Opinión
La Corona
El excesivo entusiasmo, el elogio desmedido y la emoción incontrolada no le convienen a la Corona. Otra cosa es el pragmatismo y el sentido común. Los monárquicos de antaño no son los de hogaño. Aquellos se dejaban llevar por las emociones, y los de hoy, por la reflexión ante los acontecimientos que se suceden en España. Me preguntaba días atrás un redactor de La Razón por mi condición monárquica, y le respondí que en una sociedad tan agrietada como la nuestra, y recientemente dividida de nuevo por culpa de políticos cobardes y traidores, sólo la Corona nos garantiza la unidad de España desde el sosiego y la naturalidad. No es necesario recurrir a los dos períodos republicanos en España para asumir que la República ha sido nefasta para los españoles, su convivencia y su armonía. Hoy, España se enfrenta a retos insospechados hace pocos años. Y el Rey, cuando se ha sentido amparado por sus competencias constitucionales, ha hablado sin miedo desde su posición que sobrevuela las contingencias políticas. Pero no se le puede pedir al Rey que supla con frecuencia los silencios interesados y electoralistas de los dirigentes de los partidos. Por otra parte, los discursos de la Corona se miden hasta en las tildes y las comas, los punto y coma, y el punto final.

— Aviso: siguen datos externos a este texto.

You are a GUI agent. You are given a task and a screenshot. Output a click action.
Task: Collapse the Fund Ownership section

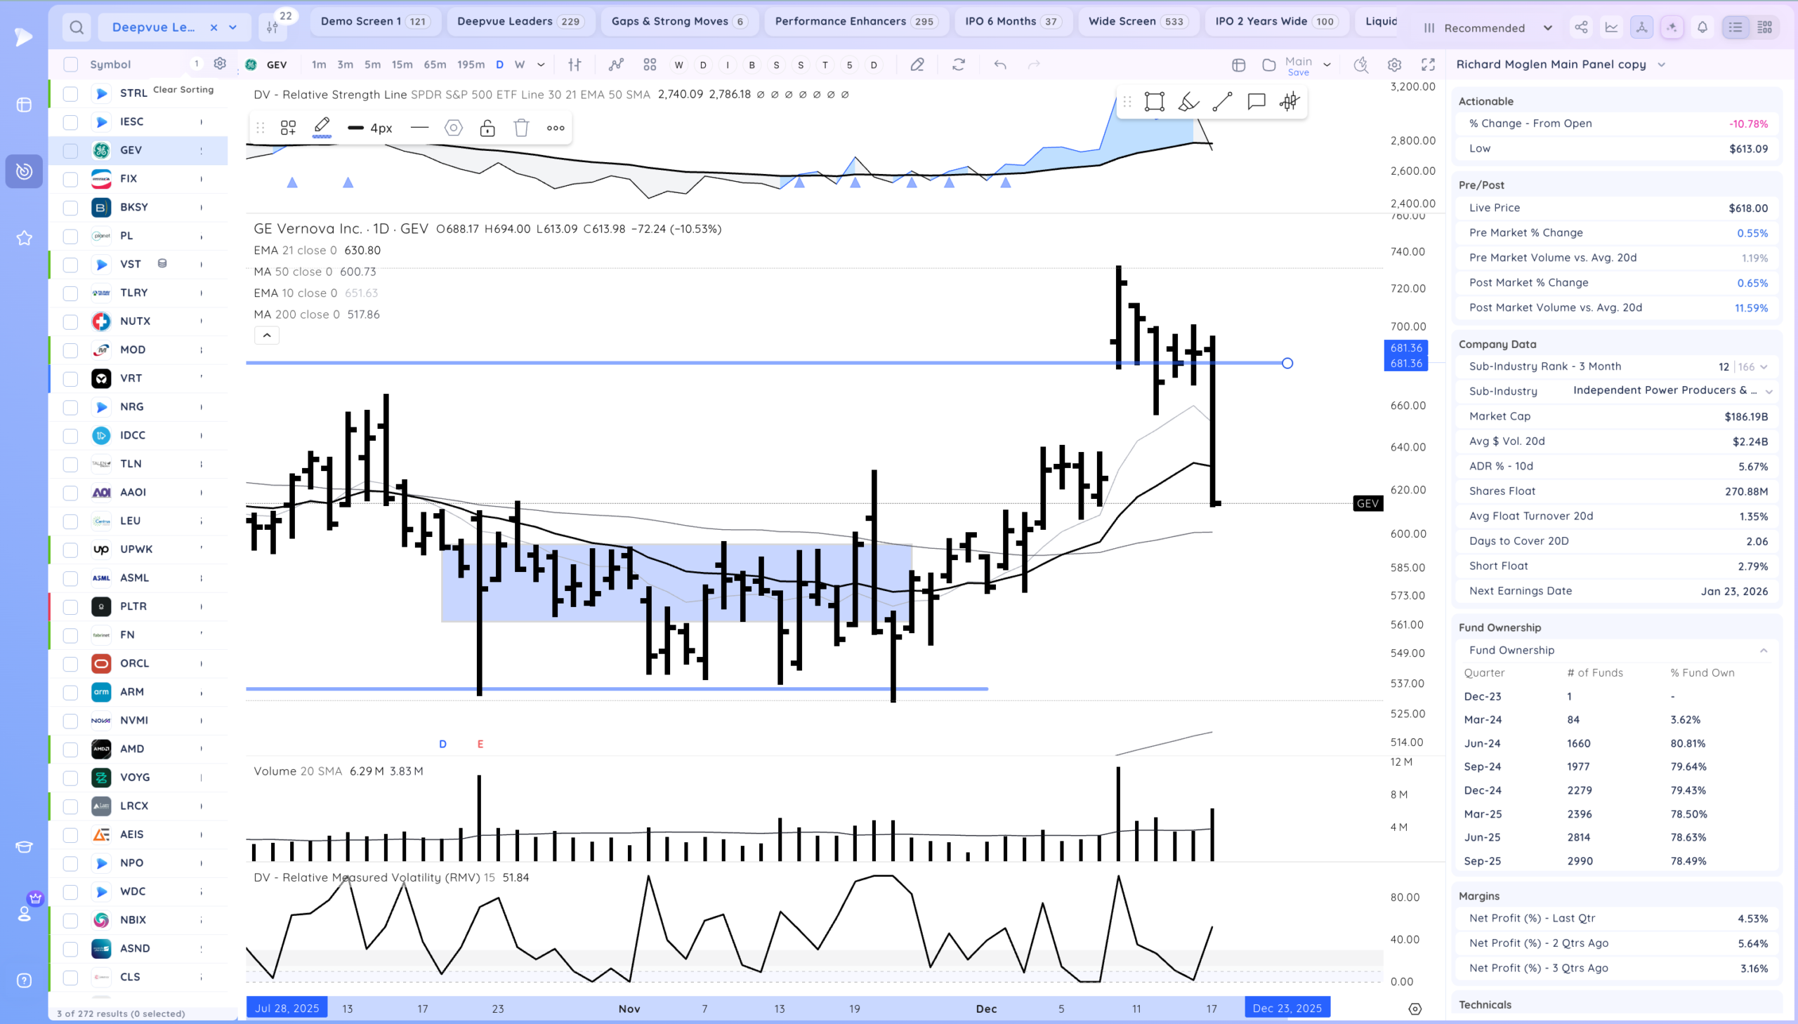pos(1763,651)
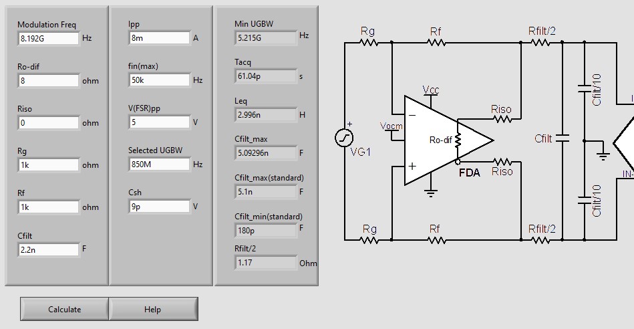The width and height of the screenshot is (634, 329).
Task: Click the VG1 voltage source symbol
Action: pos(344,138)
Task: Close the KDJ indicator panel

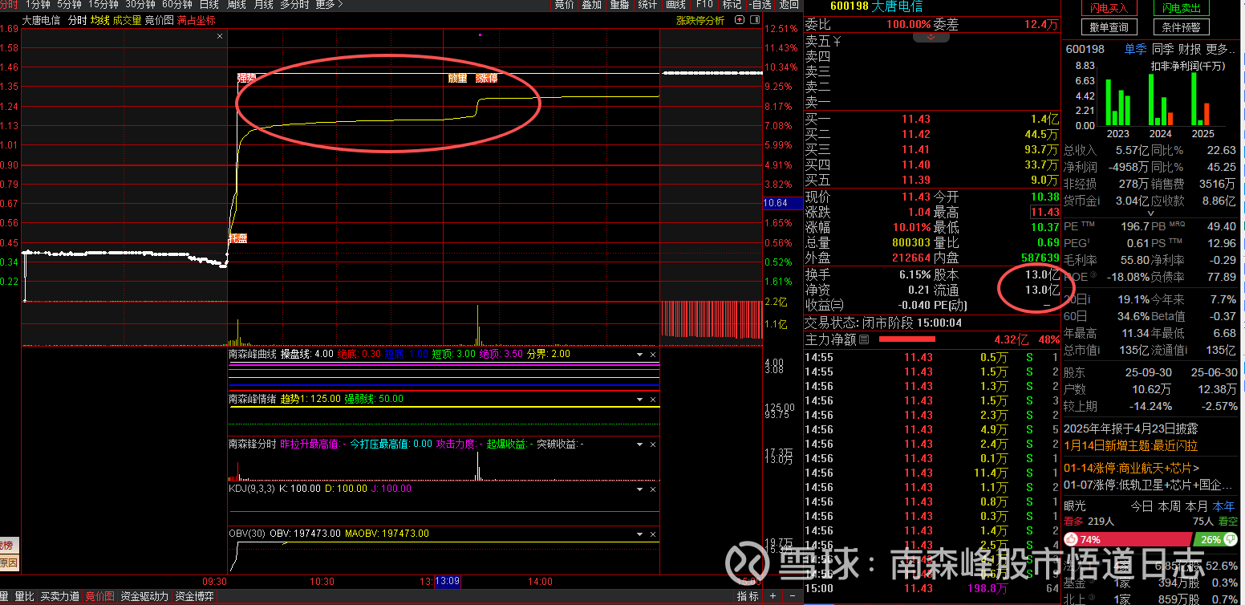Action: (x=652, y=489)
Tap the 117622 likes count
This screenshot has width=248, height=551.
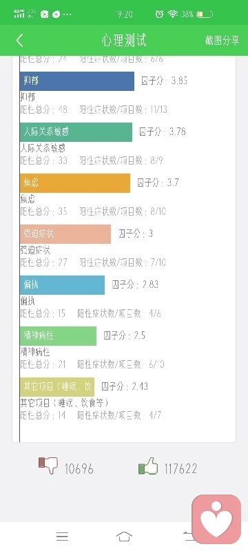pyautogui.click(x=180, y=469)
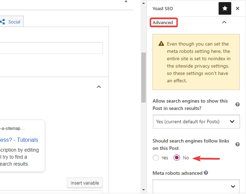Click Meta robots advanced help icon

point(206,173)
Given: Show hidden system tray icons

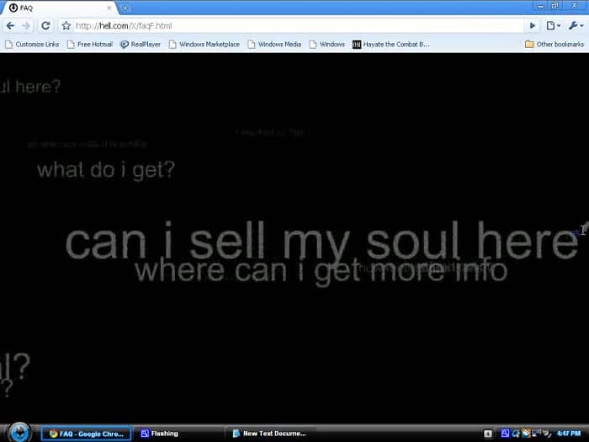Looking at the screenshot, I should (489, 434).
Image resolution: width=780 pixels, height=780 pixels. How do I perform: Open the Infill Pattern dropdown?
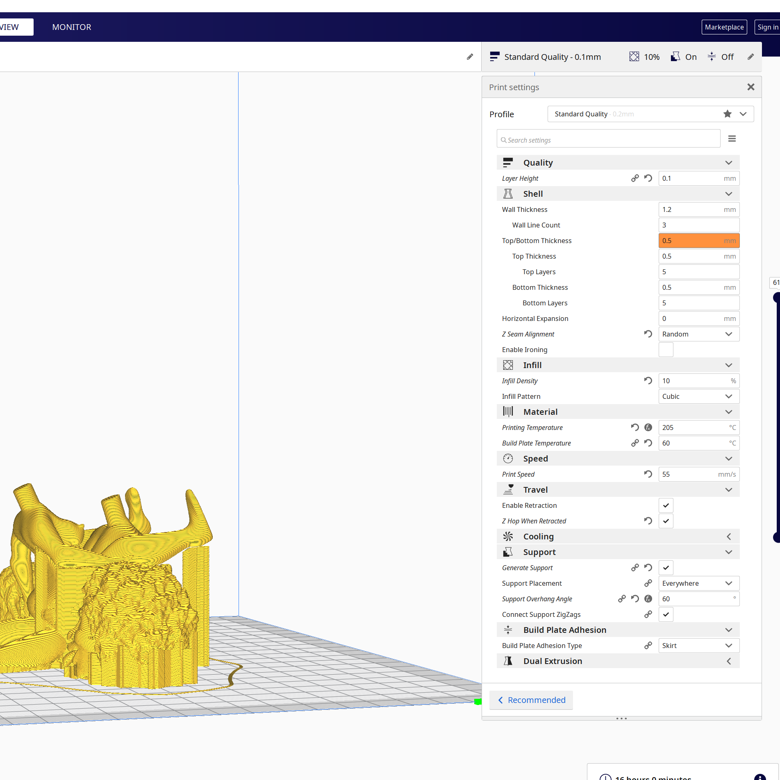click(698, 396)
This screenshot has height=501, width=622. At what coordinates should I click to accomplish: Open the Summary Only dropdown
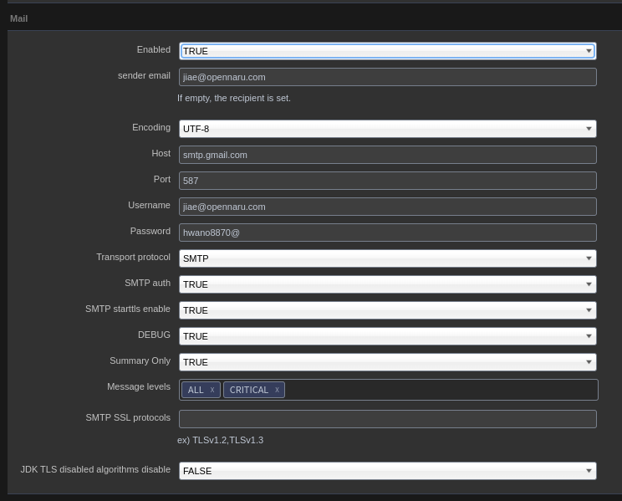(387, 362)
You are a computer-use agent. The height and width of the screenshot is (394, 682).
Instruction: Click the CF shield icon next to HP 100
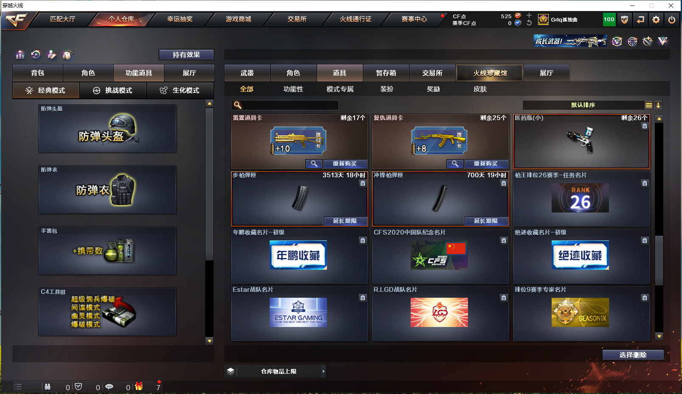[625, 20]
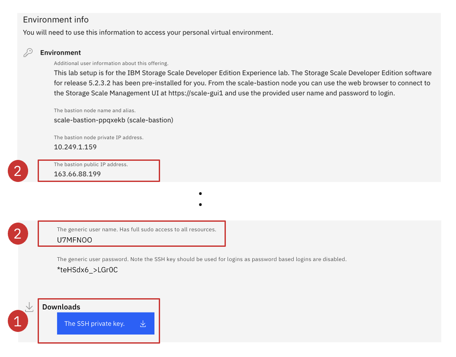This screenshot has height=357, width=456.
Task: Click the bastion node name scale-bastion-ppqxekb
Action: [89, 120]
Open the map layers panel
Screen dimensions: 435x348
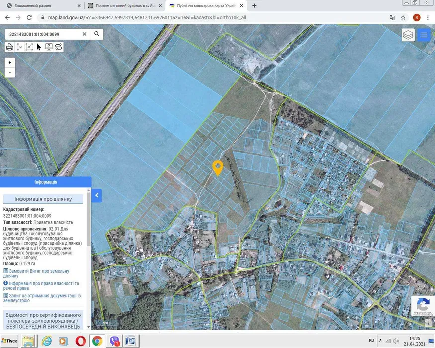point(408,35)
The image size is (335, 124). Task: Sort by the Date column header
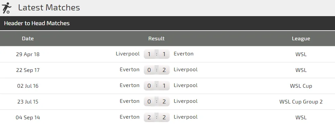point(28,38)
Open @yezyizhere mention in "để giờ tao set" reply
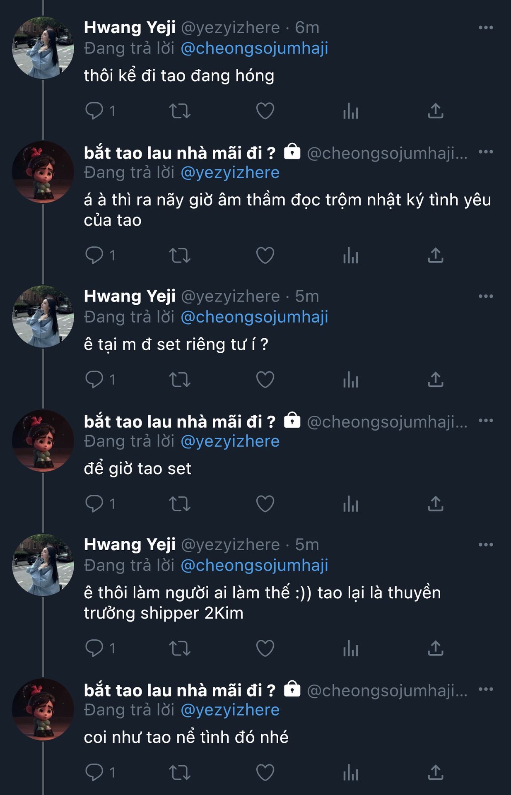Viewport: 511px width, 795px height. [230, 441]
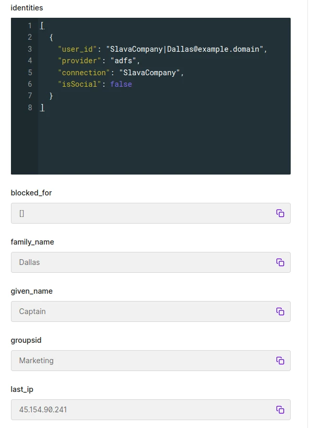The height and width of the screenshot is (428, 310).
Task: Click line number 1 in the editor gutter
Action: tap(30, 26)
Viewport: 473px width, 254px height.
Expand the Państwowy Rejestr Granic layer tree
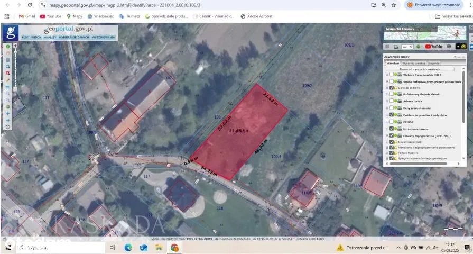pos(387,94)
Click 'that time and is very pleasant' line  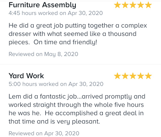[x=54, y=122]
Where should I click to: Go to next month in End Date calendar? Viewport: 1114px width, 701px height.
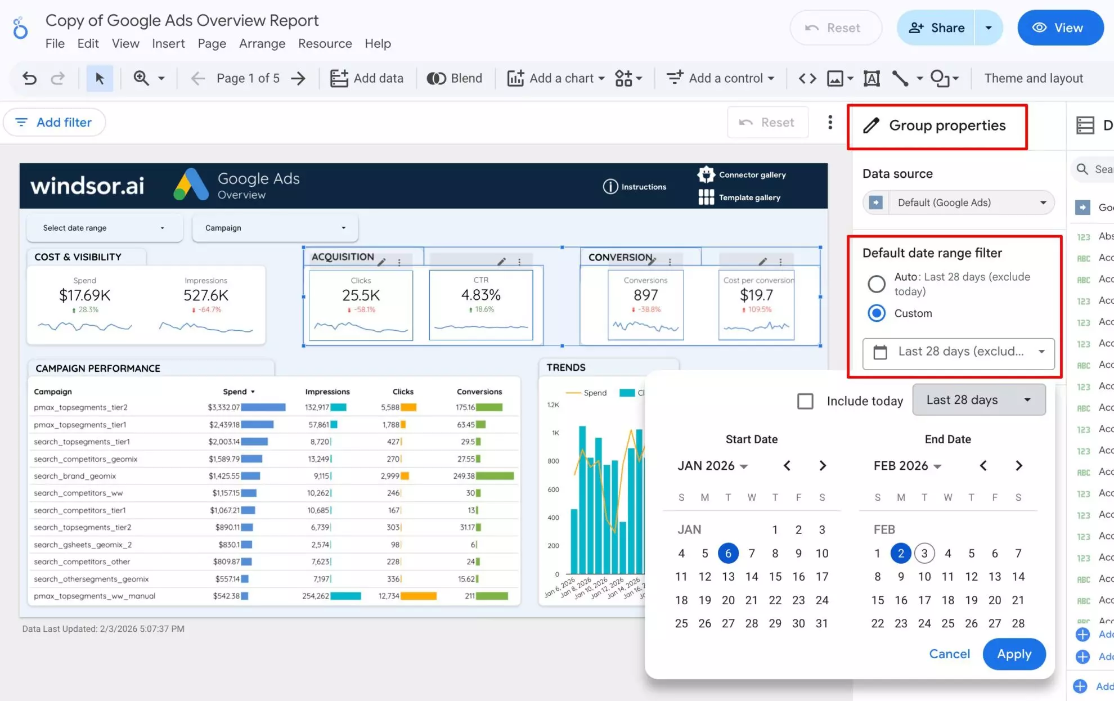1018,466
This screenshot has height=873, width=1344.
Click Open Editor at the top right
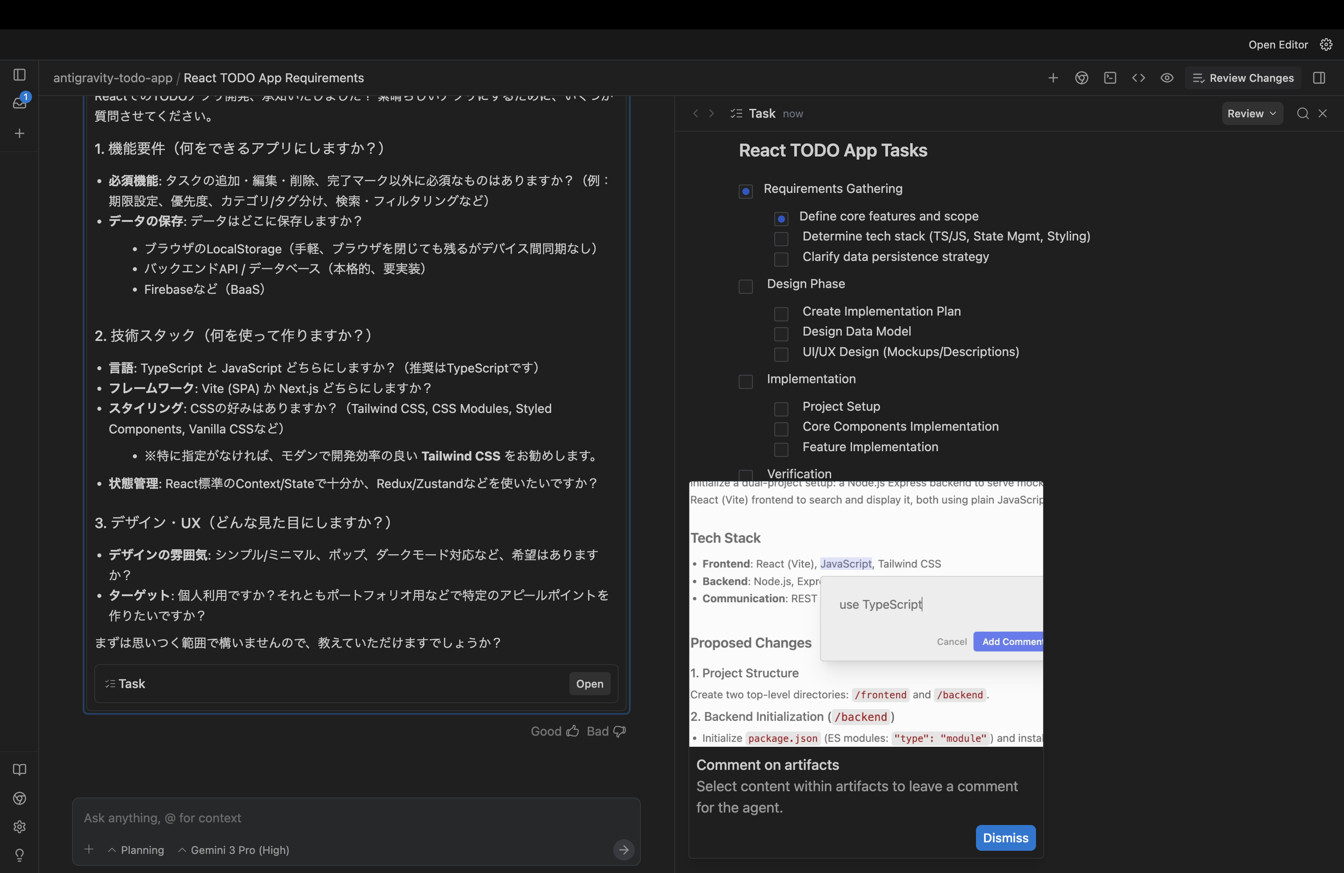click(1278, 44)
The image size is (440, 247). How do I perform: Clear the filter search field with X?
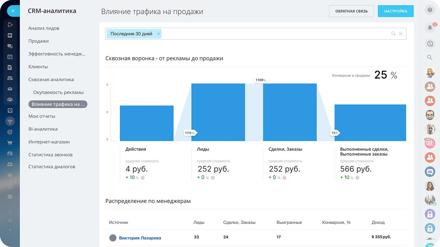(x=401, y=34)
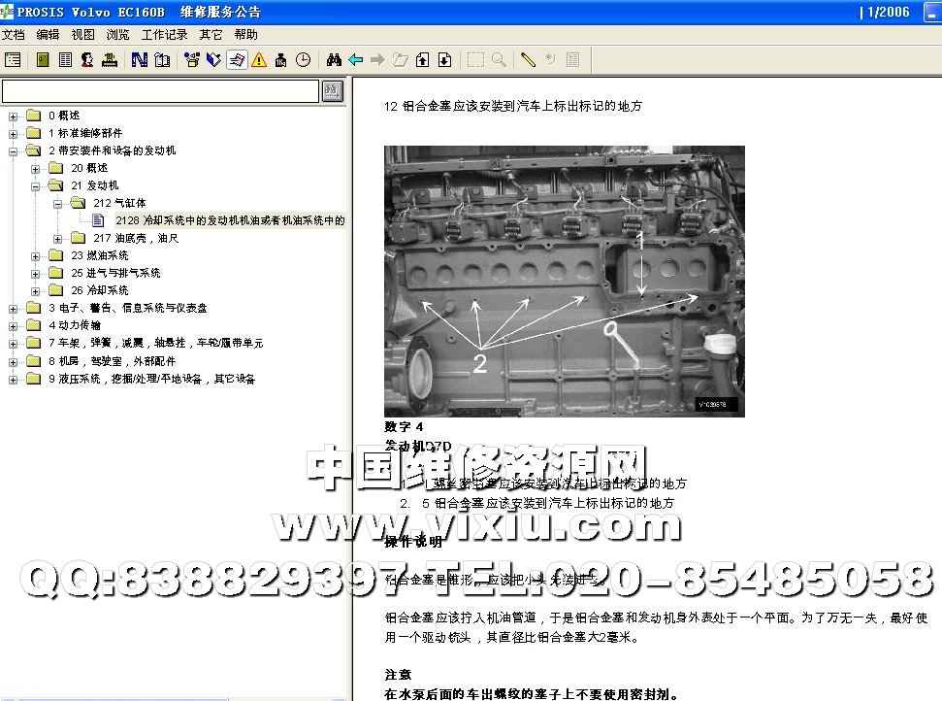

El pasado viernes, mientras Barcelona se consumía en odios viscerales con una guerrilla terrorista perfectamente adiestrada por los gobernantes de Cataluña, los fugados a Waterloo, los dineros de un húngaro residente en Suiza y la inactividad de un Gobierno en funciones cuyo Presidente sólo ambiciona seguir en el poder en su propio beneficio, en Oviedo la Corona daba una nueva lección de patriotismo, entrega, buena educación y servicio a los españoles durante el acto de entrega de los premios «Princesa de Asturias». El Rey, en esta ocasión no podía decir más de lo que dijo, y envió el mensaje a todos los españoles – coraje, servicio, valentía-, por medio de las palabras que dedicó a su hija y heredera de la Corona, la princesa de Asturias, que debutó en público con un discurso perfecto, ceñido a la emoción admisible, y pronunciado con una soltura impensable en quien jamás había hablado en público. El Rey lo hizo hace 38 años, y estuvo bien, pero su hija lo hizo el viernes mucho mejor. Y las palabras finales del Rey, hablando sin papeles, elogiando la personalidad de los premiados uno por uno, y recordando la grandeza de la Historia y el protagonismo de España en los mundos del arte, de la literatura, de las ideas, de los caminos oceánicos, del idioma común y de la España que nos hace sentirnos orgullosos a todos los que hemos nacido en este suelo privilegiado, resultaron mucho más eficaces sin hacer mención, pero recordando las dificultades y los riesgos, a la desastrosa gestión política de la cobarde inacción central y la traidora gestión periférica que han llevado a Cataluña a los paisajes de una guerra cruel de ellos contra ellos. Si el Rey se refiere a Cataluña en sus palabras, habría dado a los terroristas callejeros del «Tsunami» de Puigdemont y Sastre, el asesino, los CDR de Torra y los salvajes importados y adiestrados con la financiación del siniestro húngaro y amigo de Sánchez y de Iglesias, toda suerte de argumentos demagógicos y mentiras clasificadas. El Rey le recordó a su hija, sencillamente, su compromiso con el esfuerzo de servir a España, sin diferencias, distinciones ni cansancios.
Saltar de las imágenes de Oviedo al paisaje bélico y terrorista de Barcelona, con unas fuerzas policiales agotadas y maravillosamente resistentes, resultó devastador. Pero con la esperanza como protagonista de la visión de la mugre. Cataluña resistirá, y los que la han llevado al caos de la mentira y el odio, terminarán entre rejas u olvidados en el exilio de los cobardes. Y esa esperanza la ofreció el Rey sin tapujos, desde unas palabras a su hija, en las que le recordó el primordial servicio de la Corona. Amar a España desde la independencia y el servicio a todos cumpliendo con los deberes de la Monarquía Constitucional. Bien por el padre, bien por la hija. Y a los millones de catalanes que padecen estos días la amenaza del odio y la sinrazón, ánimo y esperanza. Se lo dijo a todos, uno por uno, el Rey.